Michael T. Largen

Differential protein synthesis by murine peritoneal macrophages elicited by various stimuli

Protein synthetic patterns of murine peritoneal macrophages were analyzed by two‐dimensional Polyacrylamide gel electrophoresis (2D PAGE) of 35S methionine‐labeled proteins. While the protein synthetic patterns exhibited by resident, inflammatory, and activated macrophages had numerous common features that distinguished them from the other normal non‐macrophage cell types examined, unique proteins also characterized each macrophage population from the others. The accumulation by resident macrophages of proteins 23, 25, and 37 distinguished them from elicited cells, as did the formers more abundant synthesis of proteins 54 and 52. The protein synthetic patterns of inflammatory thioglycollate‐ and proteose peptone‐elicited macrophages were strikingly similar, save for the formers greater levels of accumulation of proteins 14 and 28, and the letters more pronounced expression of p23.5. Peritoneal macrophages elicited by treatment with heat‐killed Propionibacterium acnes, the live, attenuated Mycobacterium bovis strain BCG, Listeria monocytogenes, and the protozoan flagellate Trypanosoma rhodesiense, all exhibited tumoricidal activity in 16‐h or 72‐h functional assays. They shared a common protein synthetic profile that differentiated them from the synthetic patterns characteristic of the non‐tumoricidal resident and inflammatory macrophages. These tumoricidal macrophages were unique in synthesizing a protein(s) of approximate molecular weight 26,000 daltons. A time‐course study employing P. acnes‐activated peritoneal macrophages indicated that p26 accumulation decayed with tumoricidal capacity as a function of time in culture, although no direct correlation between lytic activity and p26 expression could be definitively established. Peritoneal macrophages elicited with proteose peptone were not directly tumoricidal but were rendered so upon in vitro treatment with nanogram amounts of bacterial lipopolysaccharide. The accumulation of low levels of p26 by the newly explanted proteose peptone‐elicited macrophages suggests the possibility that this protein characterizes macrophage populations primed as well as triggered for tumoricidal activity.
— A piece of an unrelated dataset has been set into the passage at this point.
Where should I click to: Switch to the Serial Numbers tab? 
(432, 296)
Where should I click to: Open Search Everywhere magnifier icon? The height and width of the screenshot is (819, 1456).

Identification of multiple-molecular-weight forms of thymocyte comitogenic activity from the monocyte/macrophage cell line RAW 264.7.

The cloned monocyte/macrophage cell line RAW 264.7 was investigated for interleukin 1 (IL-1) production. Of the inducers tested, bacterial lipopolysaccharide was found to be the most effective. The cyclic nucleotide analogs 8-BrcAMP and 8-BrcGMP were also tested, with only 8-BrcGMP being capable of inducing a small amount of IL-1 activity. Gel filtration studies revealed thymocyte mitogenic and comitogenic activity in three molecular-weight peaks: greater than 70,000, 30,000 to 40,000, and 12,000 to 18,000 Da. The multiple-molecular-weight forms were present when samples were prepared under serum-free conditions and also when samples were prepared and chromatographed in high ionic strength NaCl or under disulfide reducing conditions. Molecular charge heterogeneity was observed when proteins were chromatographed using column chromatofocusing (PBE 94). The intermediate-molecular-weight form eluted from the column over a pH range of 5.0 to 5.4; while the low-molecular-weight form eluted at three separate pHs: greater than or equal to 7.4 (unbound material), 5.2, and 4.8. The low-molecular-weight and intermediate-molecular-weight forms exhibited different dose-response curves when assayed under conditions used by other investigators (1 X 10(7) cells/ml; phytohemagglutinin, 1 microgram/ml), but very similar dose-response curves when assayed under conditions used by our laboratory (2 X 10(6) cells/ml; concanavalin A, 0.25 microgram/ml) in a thymocyte comitogen assay. The possible relationship of these multiple-molecular-weight species of thymocyte comitogenic activity from RAW 264.7 to other biological activities from cloned and noncloned cellular sources is discussed.